I have a scenario where I am working with temporal data in Apache Arrow and am using compute functions to extract date/time components like so:
auto year = arrow::compute::CallFunction("year", {array});
auto month = arrow::compute::CallFunction("month", {array});
auto day = arrow::compute::CallFunction("day", {array});
...
While this works, I have to manage three separate Datums. I would ideally like to have one function that returns a StructArray
containing year/month/day elements, which can also scale out to more detailed time components. Is there a simply way of registering such a function with the current API?
Is there a simply way of registering such a function with the current API?

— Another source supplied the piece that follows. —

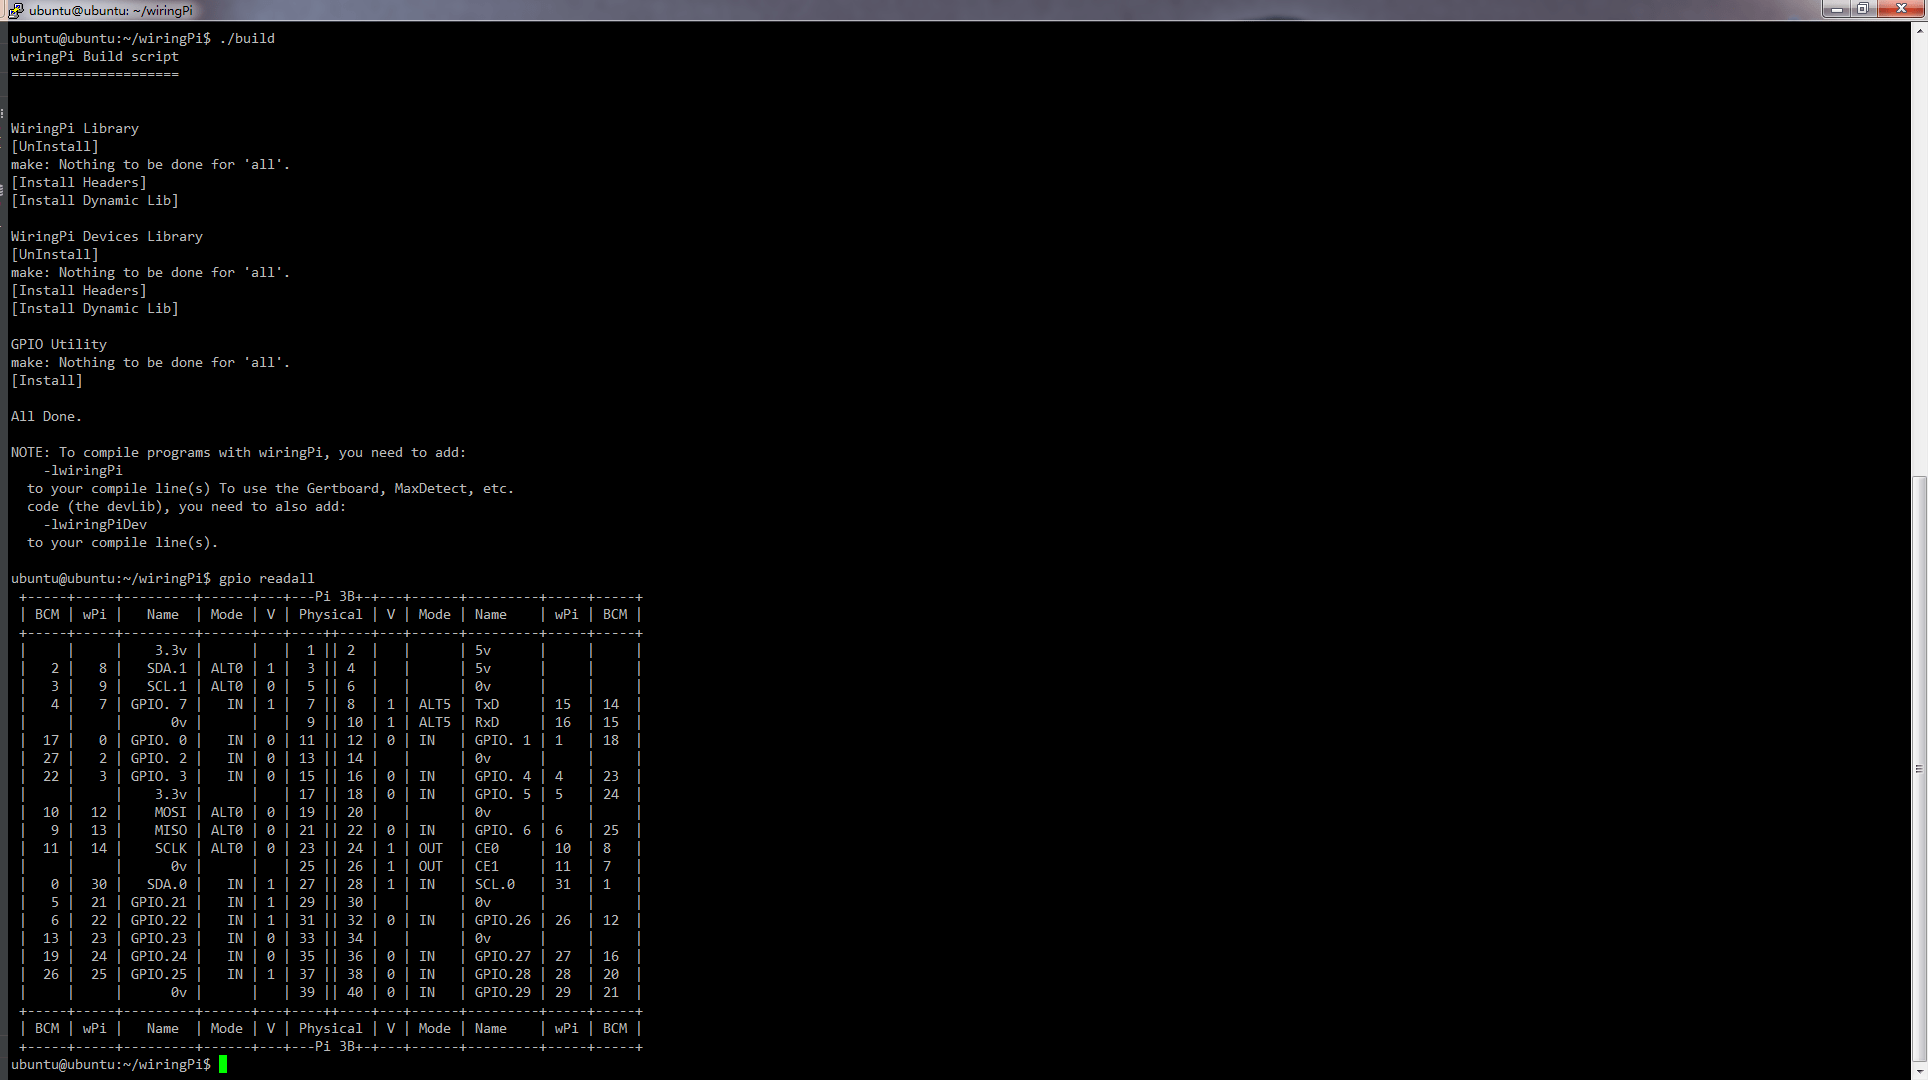Click the 'GPIO.29' name in last table row
This screenshot has height=1080, width=1928.
[x=503, y=992]
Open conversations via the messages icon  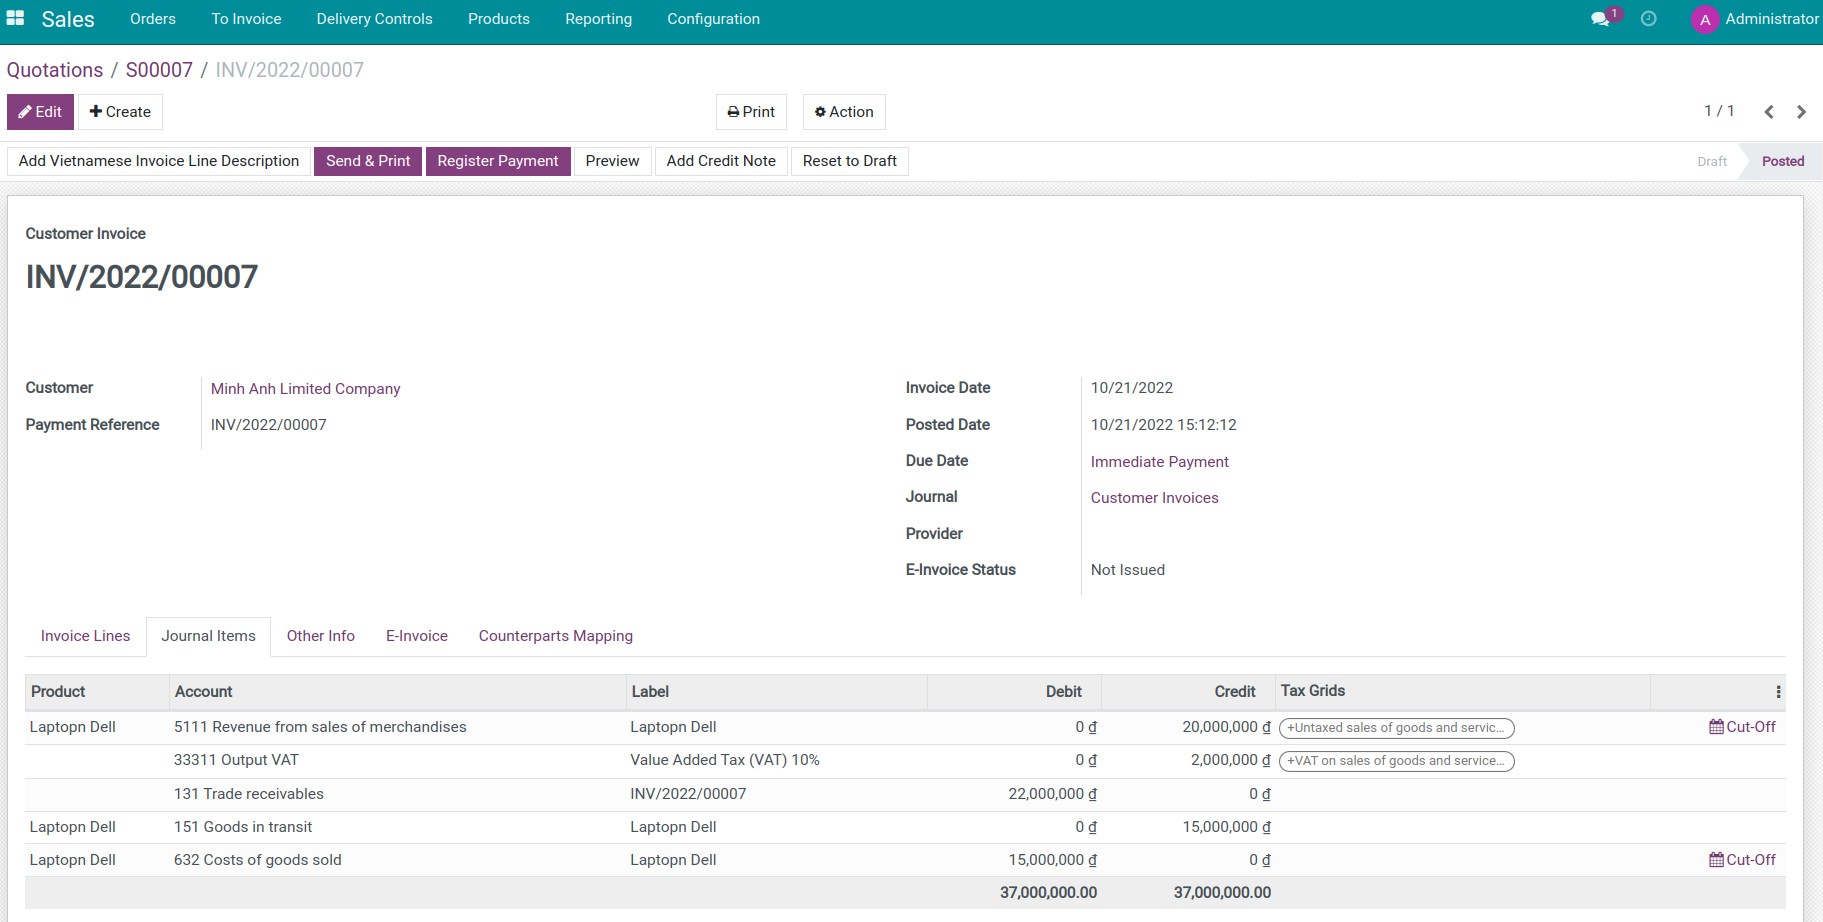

I don't think so, your use case looks too specific. On the other hand if you do that often you can implement something that would do it for you:
std::shared_ptr<arrow::Array> CallFunctions(std::vector<std::string> const& functions,
std::vector<arrow::Datum> const& args) {
std::vector<std::shared_ptr<arrow::Array>> results;
for (std::string const& function : functions) {
results.push_back(arrow::compute::CallFunction(function, args).ValueOrDie().make_array());
}
return arrow::StructArray::Make(results, functions).ValueOrDie();
}
void test() {
auto array = ....
auto structArray = CallFunctions({"year", "month", "day"}, {array});
}